One thing I shall miss from the old games is the health pack - these days it's all "regenerating health" or "shields that take most of the damage and recharge quickly enough for your actual health to be unaffected when you enter a firefight" *cough*HALO*cough*. Whatever happened to the old days of scrabbling around for a health pack when you had one pixel of health left and a shedlaod of evil gits on your tail baying for blood? Same with savepoints too - nowadays it's a case of "blunder your way through blasting any and everything out of the way until you reach a checkpoint", what happened to the days of looking for ribbons on Resident Evil or even thinking "where's a sodding fountain!?" on the PS2 Prince of Persia games.

Re: Top 10 most ubiquitous objects in videogames
Posted By Robwithakick2004 1 June 20, 2010 04:33:25 AM

Thank you, Noddle. You hit it on the head there. There have been a few games, a very limited few, that did the old "health pack" in a unique fashion.

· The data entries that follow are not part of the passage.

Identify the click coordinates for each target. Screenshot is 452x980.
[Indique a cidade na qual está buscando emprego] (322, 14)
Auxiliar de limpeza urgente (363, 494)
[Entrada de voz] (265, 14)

Max Payne took bottles of pain-killers, found in actual medicine cabinets. In Farcry 2, you had to find medicine to counteract your Malaria. Food as health has also become popular in the GTA universe.

Re: Top 10 most ubiquitous objects in videogames
Posted By Robwithakick2004 1 June 20, 2010 04:36:35 AM

One more ubiquitous item: RAMPS. Any game with any kind of vehicle, from bicycle to dump truck to Lamborghini, has a plethora of cool things to be jumped.

Re: Top 10 most ubiquitous objects in videogames
Posted By DoctorX 1 August 10, 2010 07:40:42 AM

Two words: Giant Spiders. I'm pretty damn sick of fighting giant spiders. I'm sure there's some "well, lots of people are afraid of spiders" thinking going on amongst game designers, but they strike me as a sign of running out of ideas. Balder's Gate 2 was the worst offender. "Ok, we did giant spiders on levels 2 through 9. We should do something different for level 10." "Giant spiders...with MORE HIT POINTS!" "BRILLIANT!"